GOLDEN GATES: The Housing Crisis and a Reckoning for the American Dream, by Conor Dougherty. (Penguin, 304 pp., $18.) Though this “masterly primer on the fight for new construction” in California’s Bay Area can feel “a little local,” our reviewer, Francesca Mari, noted, Dougherty, a Times economics reporter, convincingly argues that these “carnivalesque battles” are “a microcosm of the exasperating land-use issues threatening other thriving economies.”
GROWN UPS, by Emma Jane Unsworth. (Scout Press/Gallery, 368 pp., $16.99.) This “truly funny” comedic novel about a female web-obsessed millennial — our reviewer, Kelly Conaboy, wrote — is “less of an escape than it is a set of ‘Clockwork Orange’ metal eye clamps, forcing you to examine,” via “hand-wringing over exclamation points and emoji choices and the exact right timing of a fav, your own profoundly unhealthy relationship with social media.”
CLEANNESS, by Garth Greenwell. (Picador, 240 pp., $16.) Revisiting the territory of Greenwell’s 2016 novel “What Belongs to You,” these stories are a “wistful paean,” our reviewer, Colm Toibin, observed, to the place where the unnamed gay American expatriate teacher who is their first-person narrator “lived in uneasy exile, or learned to grow up, or both.”
COOL TOWN: How Athens, Georgia, Launched Alternative Music and Changed American Culture, by Grace Elizabeth Hale. (University of North Carolina Press, 384 pp., $20.) A history and American studies professor who once played in a band and ran an underground club in Athens, Hale analyzes why this sleepy college town spawned the likes of the B-52’s and R.E.M., and became “the model for the small, deeply local bohemias that together formed ’80s indie culture.”

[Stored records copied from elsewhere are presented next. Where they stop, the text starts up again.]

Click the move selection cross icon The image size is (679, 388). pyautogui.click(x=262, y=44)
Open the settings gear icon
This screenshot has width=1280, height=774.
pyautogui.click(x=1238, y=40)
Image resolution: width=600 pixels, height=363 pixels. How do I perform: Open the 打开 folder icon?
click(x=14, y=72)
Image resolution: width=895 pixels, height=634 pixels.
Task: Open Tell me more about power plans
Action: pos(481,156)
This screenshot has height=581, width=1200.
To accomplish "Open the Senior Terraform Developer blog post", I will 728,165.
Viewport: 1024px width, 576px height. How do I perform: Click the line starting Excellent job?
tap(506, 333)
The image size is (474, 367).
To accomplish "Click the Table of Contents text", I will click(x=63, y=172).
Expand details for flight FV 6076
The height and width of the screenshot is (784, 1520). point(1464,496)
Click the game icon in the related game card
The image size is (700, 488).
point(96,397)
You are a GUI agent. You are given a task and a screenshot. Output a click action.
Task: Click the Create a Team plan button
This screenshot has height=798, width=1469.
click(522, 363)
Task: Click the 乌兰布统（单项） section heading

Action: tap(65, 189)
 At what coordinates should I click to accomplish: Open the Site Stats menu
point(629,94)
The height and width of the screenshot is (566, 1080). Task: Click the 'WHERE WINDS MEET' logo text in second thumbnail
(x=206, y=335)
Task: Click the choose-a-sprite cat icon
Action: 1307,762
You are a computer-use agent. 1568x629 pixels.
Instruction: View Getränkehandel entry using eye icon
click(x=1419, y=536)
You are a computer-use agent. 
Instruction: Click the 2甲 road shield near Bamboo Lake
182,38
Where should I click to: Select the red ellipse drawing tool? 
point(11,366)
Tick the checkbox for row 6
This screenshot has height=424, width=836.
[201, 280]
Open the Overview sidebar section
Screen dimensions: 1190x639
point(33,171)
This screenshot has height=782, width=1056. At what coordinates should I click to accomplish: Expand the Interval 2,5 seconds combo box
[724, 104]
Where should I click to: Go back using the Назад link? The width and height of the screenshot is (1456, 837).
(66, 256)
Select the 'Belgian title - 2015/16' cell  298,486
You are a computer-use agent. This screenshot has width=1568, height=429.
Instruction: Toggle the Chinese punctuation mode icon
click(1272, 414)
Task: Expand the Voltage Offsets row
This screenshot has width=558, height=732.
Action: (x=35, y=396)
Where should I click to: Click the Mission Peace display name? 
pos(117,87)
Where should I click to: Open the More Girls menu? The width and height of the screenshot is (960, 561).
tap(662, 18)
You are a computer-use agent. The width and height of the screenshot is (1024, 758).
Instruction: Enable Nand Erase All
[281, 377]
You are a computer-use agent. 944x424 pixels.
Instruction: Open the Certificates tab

THE ONLY GOOD INDIANS, by Stephen Graham Jones. (Saga Press/Gallery, 336 pp., $16.99.) Our reviewer, Danielle Trussoni, called this “panoramic view” of the struggles and triumphs of four Native American young men, haunted by the spirit of a pregnant elk they killed on a hunting expedition and by the burdens of tradition, a “gritty and gorgeous” horror novel.